Others, foreign-produced,
equally assail the emotions, however. ‘Harrison’s Flowers’, for instance, released,
once more, in 2001, takes us from a genteel New York world of back-slapping
journalists to the death and destruction of Croatia in the early 1990s, when
taking a left turn after a serene road trip through the mountains could lead to
a tank mounting your car. Then there is ‘Savior’ (1998) about an American
mercenary on the Bosnian Serb side, who hates and slaughters Muslims for deeply
personal reasons, then rails against the barbarity that he both causes and confronts.

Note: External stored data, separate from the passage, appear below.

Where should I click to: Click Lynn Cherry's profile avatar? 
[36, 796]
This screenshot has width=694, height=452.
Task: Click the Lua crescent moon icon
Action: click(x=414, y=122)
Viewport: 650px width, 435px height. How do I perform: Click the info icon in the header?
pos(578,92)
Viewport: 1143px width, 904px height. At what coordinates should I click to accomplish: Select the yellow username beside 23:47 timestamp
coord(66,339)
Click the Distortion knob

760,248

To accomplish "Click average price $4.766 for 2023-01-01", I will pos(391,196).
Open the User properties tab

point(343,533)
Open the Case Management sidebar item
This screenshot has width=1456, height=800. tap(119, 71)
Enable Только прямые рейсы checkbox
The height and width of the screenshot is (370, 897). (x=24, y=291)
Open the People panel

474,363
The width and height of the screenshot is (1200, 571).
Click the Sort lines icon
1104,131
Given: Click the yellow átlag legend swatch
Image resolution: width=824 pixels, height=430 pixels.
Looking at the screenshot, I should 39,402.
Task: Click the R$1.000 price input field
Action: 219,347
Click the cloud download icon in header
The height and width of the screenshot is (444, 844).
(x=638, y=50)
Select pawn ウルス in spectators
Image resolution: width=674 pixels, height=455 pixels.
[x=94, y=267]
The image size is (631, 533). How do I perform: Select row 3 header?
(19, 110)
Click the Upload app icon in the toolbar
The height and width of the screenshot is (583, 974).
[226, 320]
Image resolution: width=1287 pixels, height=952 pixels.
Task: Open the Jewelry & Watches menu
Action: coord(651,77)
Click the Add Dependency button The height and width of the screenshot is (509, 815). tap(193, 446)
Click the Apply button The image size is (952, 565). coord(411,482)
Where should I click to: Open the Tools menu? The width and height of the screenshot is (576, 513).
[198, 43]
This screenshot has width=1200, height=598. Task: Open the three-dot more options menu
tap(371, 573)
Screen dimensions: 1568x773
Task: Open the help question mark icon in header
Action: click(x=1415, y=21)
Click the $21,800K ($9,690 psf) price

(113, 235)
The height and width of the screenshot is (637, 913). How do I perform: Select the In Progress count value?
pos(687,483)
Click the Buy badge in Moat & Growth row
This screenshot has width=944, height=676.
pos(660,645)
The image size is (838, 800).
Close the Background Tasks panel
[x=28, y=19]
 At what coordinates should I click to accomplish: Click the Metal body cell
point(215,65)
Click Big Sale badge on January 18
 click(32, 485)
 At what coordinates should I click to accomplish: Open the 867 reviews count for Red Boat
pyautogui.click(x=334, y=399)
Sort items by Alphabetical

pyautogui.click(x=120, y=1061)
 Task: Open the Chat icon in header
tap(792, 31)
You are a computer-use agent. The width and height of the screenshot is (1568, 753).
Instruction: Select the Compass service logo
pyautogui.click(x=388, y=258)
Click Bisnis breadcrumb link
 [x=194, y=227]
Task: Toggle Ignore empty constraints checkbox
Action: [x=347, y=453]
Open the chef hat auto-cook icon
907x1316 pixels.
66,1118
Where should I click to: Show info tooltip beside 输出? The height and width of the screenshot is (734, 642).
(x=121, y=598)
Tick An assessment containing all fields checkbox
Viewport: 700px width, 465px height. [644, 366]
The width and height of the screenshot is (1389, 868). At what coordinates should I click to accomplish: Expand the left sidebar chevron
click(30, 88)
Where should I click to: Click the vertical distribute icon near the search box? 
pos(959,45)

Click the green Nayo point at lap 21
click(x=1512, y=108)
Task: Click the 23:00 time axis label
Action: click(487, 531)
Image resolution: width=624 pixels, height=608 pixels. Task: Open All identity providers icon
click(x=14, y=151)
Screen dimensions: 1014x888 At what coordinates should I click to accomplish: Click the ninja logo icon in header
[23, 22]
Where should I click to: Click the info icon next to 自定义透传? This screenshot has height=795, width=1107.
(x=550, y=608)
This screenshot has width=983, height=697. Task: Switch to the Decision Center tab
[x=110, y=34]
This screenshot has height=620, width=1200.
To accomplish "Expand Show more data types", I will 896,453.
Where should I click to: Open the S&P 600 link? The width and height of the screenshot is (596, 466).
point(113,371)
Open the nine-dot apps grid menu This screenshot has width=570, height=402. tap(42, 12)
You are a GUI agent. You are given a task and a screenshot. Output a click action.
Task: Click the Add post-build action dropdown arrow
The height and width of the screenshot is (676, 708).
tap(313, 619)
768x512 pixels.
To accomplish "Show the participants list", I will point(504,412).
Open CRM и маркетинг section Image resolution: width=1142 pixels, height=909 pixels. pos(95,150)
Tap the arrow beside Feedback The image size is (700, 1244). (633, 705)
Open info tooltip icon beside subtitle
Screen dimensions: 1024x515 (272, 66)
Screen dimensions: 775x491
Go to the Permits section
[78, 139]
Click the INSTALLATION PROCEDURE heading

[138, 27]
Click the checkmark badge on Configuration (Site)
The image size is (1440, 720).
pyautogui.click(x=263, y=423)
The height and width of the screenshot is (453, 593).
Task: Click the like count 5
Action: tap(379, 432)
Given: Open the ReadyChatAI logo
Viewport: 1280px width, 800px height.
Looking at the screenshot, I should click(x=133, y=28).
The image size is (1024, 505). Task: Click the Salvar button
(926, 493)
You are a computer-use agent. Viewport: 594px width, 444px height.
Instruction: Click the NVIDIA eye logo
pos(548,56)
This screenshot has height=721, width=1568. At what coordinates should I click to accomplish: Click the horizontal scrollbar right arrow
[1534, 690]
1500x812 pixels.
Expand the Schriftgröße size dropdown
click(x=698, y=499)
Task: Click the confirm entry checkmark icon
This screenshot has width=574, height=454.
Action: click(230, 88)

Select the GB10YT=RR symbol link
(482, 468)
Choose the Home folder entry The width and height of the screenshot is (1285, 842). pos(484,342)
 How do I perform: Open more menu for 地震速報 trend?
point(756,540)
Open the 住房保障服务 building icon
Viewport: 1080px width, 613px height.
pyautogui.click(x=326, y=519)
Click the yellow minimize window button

This is unflinchingly depicted throughout the film’s 103 minutes.
Second World War films,
on the other hand, only began to become uncompromising in the 1970s, when some
distance had been measured between the end of the conflict and a new era. ‘A
Bridge Too Far’, made in 1977, might have had an all-star cast but the
brutality of war was not eluded, even if one particularly murderous assault did
include the perfectly-groomed Robert Redford.
But as far as World War
II is concerned, the major contrast to be noted is that between 1962’s ‘The
Longest Day’ and ‘Saving Private Ryan’ made by Stephen Spielberg in 1998. Both
are exceptional but the key difference is in the boat landings made by the US
troops on the beaches of Normandy. In the 60s’ version there is banter, in the
90s’ there is vomiting.
So why have the films
showing the Yugoslavian wars been so unremittingly brutal, despite being made
only a handful of years after they ended?
Television is the reason.
Film makers addressing
the madness of the Yugoslavian Wars had to go all out to show the mayhem,
because the TV cameras had been there first. During World War II, there may
have been a few rifle shots on Pathe News but not the scenes of carnage after
mortar attacks on markets in Sarajevo in the 1990s, for instance. The hideous
drama was already out there. Film makers had to catch up.
This year marks the 20th
anniversary of the outbreak of the war in Bosnia, which saw the Bosnian Serb army
lay siege to the capital Sarajevo, with mortar attacks and sniper fire
tormenting the city’s population on a daily basis.
Into this mayhem stepped
Martin Bell and his crew, along with a number of other intrepid and, arguably,
barely sane reporters, to cover a war which Bell called the “most consequential”
of our time.
To coincide with the
international remembrance of the start of the conflict in Bosnia, Icon Books
has this year published a revised and updated edition of Bell’s memoir ‘In Harm’s
Way’, which charts the terror and destruction that had the tiny nation in
flames between 1992 and 1995.
Originally printed by
Penguin in 1995, then 1996, Bell’s book addresses the predicament of being a
journalist in what was an unprecedented war since 1945, with families torn
apart and children seen as legitimate targets, along with anyone else crossing
the street.
Martin Bell became a
household name because of the Bosnian war, to such an extent that one UN
General’s wife told him to stop looking “so miserable” when on air, as if a big
cheesy grin would have been more appropriate.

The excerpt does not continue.